Excerpt provided
··········
Awesome

From ViT Features to Training-free Video Object Segmentation via Streaming-data Mixture Models

Official PyTorch implementation for our NeurIPS 2023 paper, From ViT Features to Training-free Video Object Segmentation via Streaming-data Mixture Models.

Qualitative results

Video presentation

output3 output2 output0 output7 output6 output5

Installation
Downloading DAVIS 2017 Dataset
Extracting Features with XCiT
Inference
Citation

Installation

To create a repository using the env.yaml file, follow these steps:

Clone this repository:

git clone https://github.com/BGU-CS-VIL/Training-Free-VOS.git)https://github.com/BGU-CS-VIL/Training-Free-VOS.git

Navigate to the repository directory:
```
cd Training-Free-VOS
```
Create an environment using the env.yaml file:
```
conda env create -f env.yaml
```
Activate the environment:
```
conda activate VOS
```

Downloading DAVIS 2017 Dataset

Follow these steps to download and set up the DAVIS 2017 dataset:

Download the DAVIS 2017 dataset from the following link: DAVIS 2017 TrainVal 480p
Extract the downloaded file under the data folder in your project directory:
```
unzip DAVIS-2017-trainval-480p.zip -d ./data/
```

Extracting Features with XCiT

We use the Cross-Covariance Image Transformer (XCiT) for feature extraction. You can find more information about XCiT here: XCiT GitHub Repository.

The pre-extracted features are available for download:

Download the features from the following link: Download Features
Unzip the downloaded file into the features folder in your project directory:
```
unzip XCIT-feat.zip -d ./features/
```

Inference

To run the inference, use the command below. You can modify the arguments as needed:

python main_seg.py

--loc: Location scale factor. Default is 10.
--time: Time factor. Default is 0.33.
--num_models: Number of models. Default is 10.
--vis: Enable saving segmentation overlay on the image

Citation

We hope you find our work useful. If you would like to acknowledge it in your project, please use the following citation:

@inproceedings{uziel2023vit,
  title={From ViT Features to Training-free Video Object Segmentation via Streaming-data Mixture Models},
  author={Uziel, Roy and Dinari, Or and Freifeld, Oren},
  booktitle={Thirty-seventh Conference on Neural Information Processing Systems},
  year={2023}
}
··········
Record excerpts
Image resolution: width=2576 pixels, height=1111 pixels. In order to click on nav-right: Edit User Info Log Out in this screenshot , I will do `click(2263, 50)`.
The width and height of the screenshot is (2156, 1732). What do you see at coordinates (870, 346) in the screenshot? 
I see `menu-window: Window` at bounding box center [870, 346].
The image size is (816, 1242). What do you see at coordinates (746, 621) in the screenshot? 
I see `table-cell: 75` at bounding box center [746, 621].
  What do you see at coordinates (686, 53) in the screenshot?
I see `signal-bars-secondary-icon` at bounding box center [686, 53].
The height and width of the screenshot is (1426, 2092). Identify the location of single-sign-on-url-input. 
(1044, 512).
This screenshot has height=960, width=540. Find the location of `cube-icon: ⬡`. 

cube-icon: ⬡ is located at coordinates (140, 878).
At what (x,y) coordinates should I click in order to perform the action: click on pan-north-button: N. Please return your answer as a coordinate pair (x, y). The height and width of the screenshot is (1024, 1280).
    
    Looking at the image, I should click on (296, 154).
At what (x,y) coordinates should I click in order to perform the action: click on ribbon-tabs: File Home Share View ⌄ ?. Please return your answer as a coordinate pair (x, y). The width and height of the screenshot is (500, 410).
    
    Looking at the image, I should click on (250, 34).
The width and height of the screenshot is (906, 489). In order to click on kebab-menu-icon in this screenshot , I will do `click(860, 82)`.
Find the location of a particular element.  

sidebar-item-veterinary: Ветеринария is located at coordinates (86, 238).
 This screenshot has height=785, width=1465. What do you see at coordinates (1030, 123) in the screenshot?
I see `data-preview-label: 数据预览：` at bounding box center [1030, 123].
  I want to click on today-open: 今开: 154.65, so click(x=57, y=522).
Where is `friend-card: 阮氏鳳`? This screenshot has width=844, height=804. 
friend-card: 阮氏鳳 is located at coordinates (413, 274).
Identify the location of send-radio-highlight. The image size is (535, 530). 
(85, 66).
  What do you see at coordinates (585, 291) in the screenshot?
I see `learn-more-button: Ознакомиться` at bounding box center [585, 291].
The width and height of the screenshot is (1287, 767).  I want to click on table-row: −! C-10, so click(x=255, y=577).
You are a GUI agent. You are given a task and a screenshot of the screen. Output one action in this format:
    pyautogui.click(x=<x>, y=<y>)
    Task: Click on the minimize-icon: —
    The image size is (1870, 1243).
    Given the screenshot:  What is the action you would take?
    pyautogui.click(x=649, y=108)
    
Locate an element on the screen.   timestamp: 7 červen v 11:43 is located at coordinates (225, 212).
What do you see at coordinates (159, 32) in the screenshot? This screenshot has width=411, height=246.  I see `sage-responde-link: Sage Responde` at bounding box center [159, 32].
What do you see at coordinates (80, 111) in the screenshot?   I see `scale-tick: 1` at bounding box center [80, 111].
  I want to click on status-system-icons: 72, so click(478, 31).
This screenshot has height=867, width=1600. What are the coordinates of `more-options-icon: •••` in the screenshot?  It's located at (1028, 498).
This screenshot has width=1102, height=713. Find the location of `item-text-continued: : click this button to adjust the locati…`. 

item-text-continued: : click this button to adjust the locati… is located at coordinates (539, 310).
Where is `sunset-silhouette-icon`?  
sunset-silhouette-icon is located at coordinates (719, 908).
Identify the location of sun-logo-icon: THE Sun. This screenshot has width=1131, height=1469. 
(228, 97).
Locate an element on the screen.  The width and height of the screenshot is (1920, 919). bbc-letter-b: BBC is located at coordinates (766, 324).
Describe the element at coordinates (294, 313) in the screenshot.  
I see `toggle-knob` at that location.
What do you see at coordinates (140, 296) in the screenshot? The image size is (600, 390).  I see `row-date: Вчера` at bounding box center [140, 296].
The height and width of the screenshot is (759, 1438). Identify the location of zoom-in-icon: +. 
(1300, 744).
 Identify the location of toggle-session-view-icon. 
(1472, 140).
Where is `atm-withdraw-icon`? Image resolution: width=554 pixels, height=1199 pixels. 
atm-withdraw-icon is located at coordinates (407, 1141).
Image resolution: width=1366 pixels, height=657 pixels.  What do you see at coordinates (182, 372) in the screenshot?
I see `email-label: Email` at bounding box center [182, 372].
··········
Tasks for this exercise
1: From the video object segmentation readme, return everything from "Download the features" down to "factor. Default is 10.".
2: Answer these from the video object segmentation readme:
(a) Which command activates the environment?
(b) What is the default value of the --time argument?
(c) Which model is used for feature extraction?

Task responses
1:
Download the features from the following link: Download Features
Unzip the downloaded file into the features folder in your project directory:
```
unzip XCIT-feat.zip -d ./features/
```

Inference

To run the inference, use the command below. You can modify the arguments as needed:

python main_seg.py

--loc: Location scale factor. Default is 10.

2:
(a) conda activate VOS
(b) 0.33
(c) The Cross-Covariance Image Transformer (XCiT)